The museum consists in several founds, the largest one being the collection left by the tenor Evan Gorga (1865-1957). Gorga was a lover of collecting: among the large quantity of pieces he collected the most important part was formed by musical instruments.
During his life, due to economical difficulties and space problems he was forced to deprive himself with of about a half of this collection. Nonetheless he left a group of about 3.000 pieces to State that, by a convention on 1949, agreed to pay his debts and to give him a life allowance.
After many vicissitueds, mainly due to the difficulties in finding a seat, the collection of musical instruments was gathered in a museum that was instituted in 1974 in Rome on the initiative of Luisa Cervelli, who directed it until she was succeeded by Antonio Latanza, the current director. During this period some important musical instruments have been acquired, among these there are the Barberini enharmonic harp, dating back to early 17th century, and a piano by Bartolomeo Cristofori.

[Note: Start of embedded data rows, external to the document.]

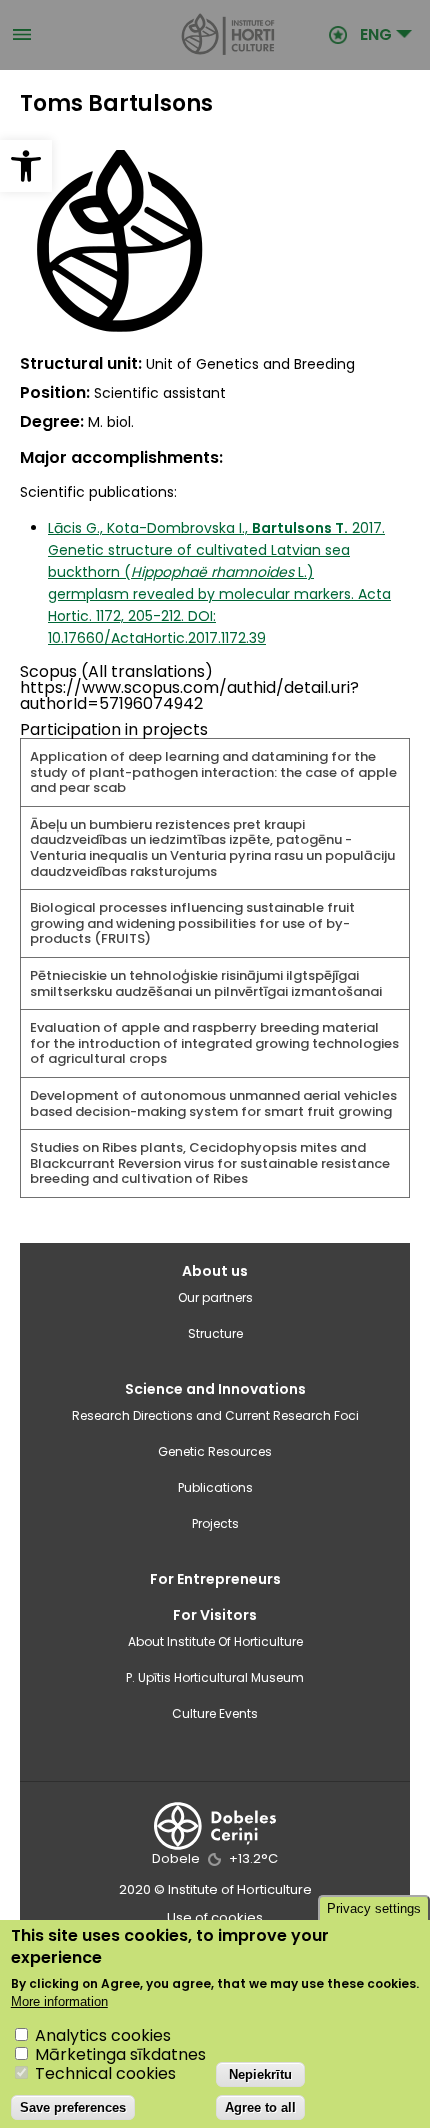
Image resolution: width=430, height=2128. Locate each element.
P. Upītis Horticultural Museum (215, 1677)
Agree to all (260, 2107)
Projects (215, 1523)
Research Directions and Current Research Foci (215, 1415)
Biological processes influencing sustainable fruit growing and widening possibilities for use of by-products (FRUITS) (192, 923)
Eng (376, 35)
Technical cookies (105, 2073)
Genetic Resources (215, 1451)
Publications (215, 1487)
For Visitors (215, 1615)
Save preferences (73, 2107)
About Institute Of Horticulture (215, 1641)
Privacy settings (374, 1908)
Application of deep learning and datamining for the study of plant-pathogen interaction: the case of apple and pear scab (213, 772)
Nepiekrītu (260, 2074)
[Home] (180, 35)
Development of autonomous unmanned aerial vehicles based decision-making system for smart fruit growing (213, 1103)
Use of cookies (215, 1917)
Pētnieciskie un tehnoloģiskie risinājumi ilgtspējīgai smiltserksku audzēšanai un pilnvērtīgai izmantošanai (206, 983)
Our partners (215, 1297)
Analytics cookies (103, 2035)
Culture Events (215, 1713)
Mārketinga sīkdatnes (120, 2054)
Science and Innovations (215, 1389)
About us (215, 1271)
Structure (215, 1333)
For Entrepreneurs (215, 1579)
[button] (26, 166)
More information (59, 2001)
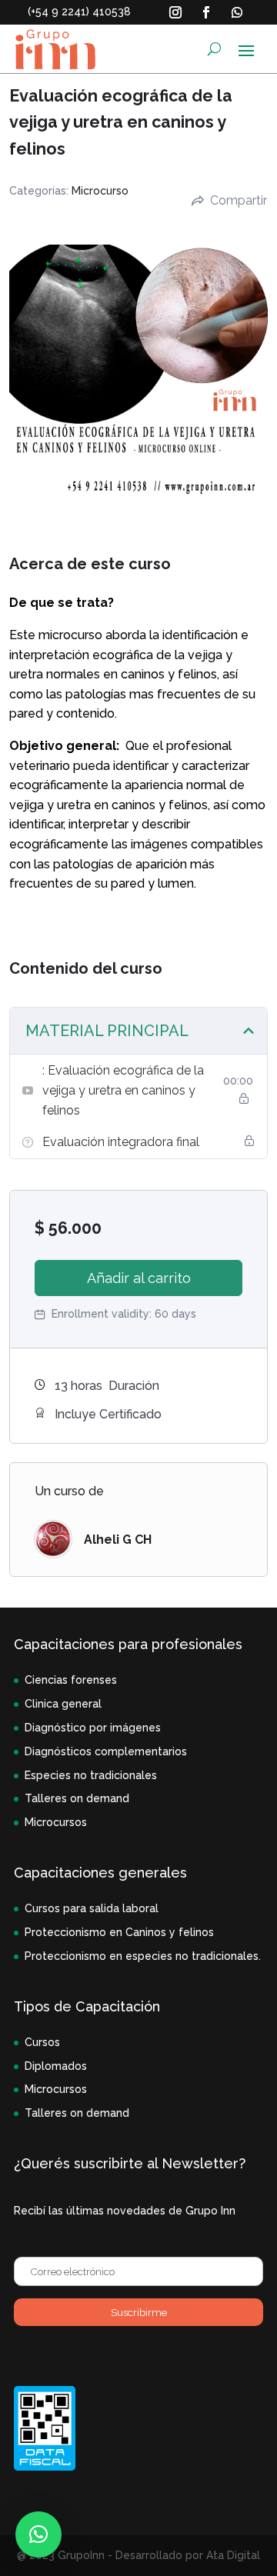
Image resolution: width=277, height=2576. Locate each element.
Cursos (42, 2042)
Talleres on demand (77, 1798)
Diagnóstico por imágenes (93, 1727)
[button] (38, 2534)
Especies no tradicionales (91, 1775)
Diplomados (56, 2066)
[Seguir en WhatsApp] (237, 12)
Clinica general (63, 1704)
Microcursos (56, 1822)
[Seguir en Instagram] (175, 12)
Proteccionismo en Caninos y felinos (119, 1932)
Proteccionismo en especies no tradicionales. (143, 1956)
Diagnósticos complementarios (106, 1751)
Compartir (238, 200)
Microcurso (100, 191)
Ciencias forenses (71, 1680)
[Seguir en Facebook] (206, 12)
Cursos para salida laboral (92, 1908)
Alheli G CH (118, 1539)
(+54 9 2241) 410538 (79, 11)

At present the museum patrimony comprises about 3.000 pieces: 840 of them are exposed in the 18 halls of the first floor, the remaining ones are shared between the second floor and the store.
Besides the instruments of the western music the collection includes a section devoted to instruments of ancient cultures (Egyptian, Greek, Roman) and one to instruments of non-European countries (China, Japan, Laos, India, Arabia, Turkey, Persia, America, Africa, Oceania).